When and What Older Kids Should Eat

Breakfast, lunch, midmorning and afternoon snacks, and dinner should fulfill a child's nutritional needs if you follow the dietary guidelines. But skipping meals, excessive snacking, and lack of exercise can throw a kid's diet out of balance.

Breakfast is the most important meal for school-age kids, as well as for adults. If kids are hungry midmorning, they will have poor concentration and difficulty with mental functioning. Breakfast does not need to be limited to traditional breakfast foods. It's worth taking time to find nutritious foods kids will eat willingly, rather than fighting through the meal or letting them skip it.

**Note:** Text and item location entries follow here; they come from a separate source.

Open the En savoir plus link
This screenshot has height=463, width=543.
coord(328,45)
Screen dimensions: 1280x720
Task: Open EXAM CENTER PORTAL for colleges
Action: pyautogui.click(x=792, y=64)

A brown bag lunch is preferable to one from a school cafeteria. School lunches are typically packed with fat, sodium, and sugar, and are over-cooked to the point of diminished nutrient content. They usually don't taste very good, and they can do some damage to the positive food attitudes you have been trying to build. Select what goes into the brown bag with care. By lunchtime children will be hungry and will need healthy energy, not sugar-packed juice drinks and junk food.

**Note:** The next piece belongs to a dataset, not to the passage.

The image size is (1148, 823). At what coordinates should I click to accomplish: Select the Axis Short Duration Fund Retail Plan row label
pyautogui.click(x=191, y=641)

Snacks are a useful way to stave off hunger and to ensure all daily nutrients are being consumed. But this only works if the food is nutritious, so keep healthy snacks in the house. Veggie sticks, cheesy popcorn, and cereal are excellent choices. High-fiber, low-sugar snacks provide stamina, so kids can get through their homework without nodding off from a sugar crash.

By dinnertime, if your kids have been eating nutritiously in appropriate quantities all day, they will probably be ready to clean their plates. One way to ensure they'll eat what's put in front of them is to make sure they get a daily dose of vigorous exercise before dinner to round out the day's healthy activities.